The army now is the same “inept, negligent and complicit” army that AMLO railed against, adding that the presidential decree published on Monday is not congruent with the expectations López Obrador sowed for years.
“The army in the streets led the country to one of the most painful and bloody periods of its history. López Obrador will keep it there, betraying the words that he said for years, betraying those who voted for him,” de Mauleón wrote.
But from the perspective of Alejandro Hope, a prominent security analyst, AMLO’s legalization of the use of the military in public security tasks is no surprise.
Also writing in El Universal, Hope said that the presidential decree was destined to be published since last year’s approval of the reform that created the National Guard. The reform states that the president has the authority to use the military for public security tasks for a period of five years as the National Guard develops its structure and capacities.
The approval of the reform loaded the gun and all that remained was to pull the trigger, Hope wrote.
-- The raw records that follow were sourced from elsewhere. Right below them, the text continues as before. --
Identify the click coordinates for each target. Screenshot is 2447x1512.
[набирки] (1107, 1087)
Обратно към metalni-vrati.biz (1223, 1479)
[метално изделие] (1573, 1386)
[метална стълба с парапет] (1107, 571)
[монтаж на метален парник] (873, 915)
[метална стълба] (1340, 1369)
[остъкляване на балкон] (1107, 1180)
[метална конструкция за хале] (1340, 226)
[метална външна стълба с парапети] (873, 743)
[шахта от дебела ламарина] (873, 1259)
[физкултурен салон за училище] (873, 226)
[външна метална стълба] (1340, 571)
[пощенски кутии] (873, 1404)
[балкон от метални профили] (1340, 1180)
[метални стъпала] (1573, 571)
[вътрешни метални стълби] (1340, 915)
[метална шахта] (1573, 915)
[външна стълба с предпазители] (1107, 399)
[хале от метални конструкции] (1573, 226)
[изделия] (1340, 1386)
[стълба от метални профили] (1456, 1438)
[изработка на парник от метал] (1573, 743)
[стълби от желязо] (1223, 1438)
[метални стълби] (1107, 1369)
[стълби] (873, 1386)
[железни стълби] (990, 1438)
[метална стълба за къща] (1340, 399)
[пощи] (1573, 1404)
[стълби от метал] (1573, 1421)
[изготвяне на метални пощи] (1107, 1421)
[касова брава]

He also said that the publication of the decree was not surprising given that the National Guard has not recruited a single member on its own. About 80% of its members formerly belonged to the army or navy and the remainder are former Federal Police officers, Hope said.
He said that practically all of the National Guard’s equipment came from the armed forces and its barracks were built by the Ministry of Defense (Sedena) on land donated by Sedena and not the Security Ministry which, on paper, is in charge of the new security force.
“In practice, the National Guard is nothing more than a branch of the army. … It was only a matter of time before the farce was revealed,” Hope wrote.
The “central objective” of the 2019 constitutional reform was not to create the National Guard but to institutionalize military participation in public security tasks, he said.
“The open and direct use of the armed forces in police tasks is what both the president and the military commanders wanted from the beginning. They didn’t opt for this route because the National Guard ‘failed’: that has been nothing but a distraction.”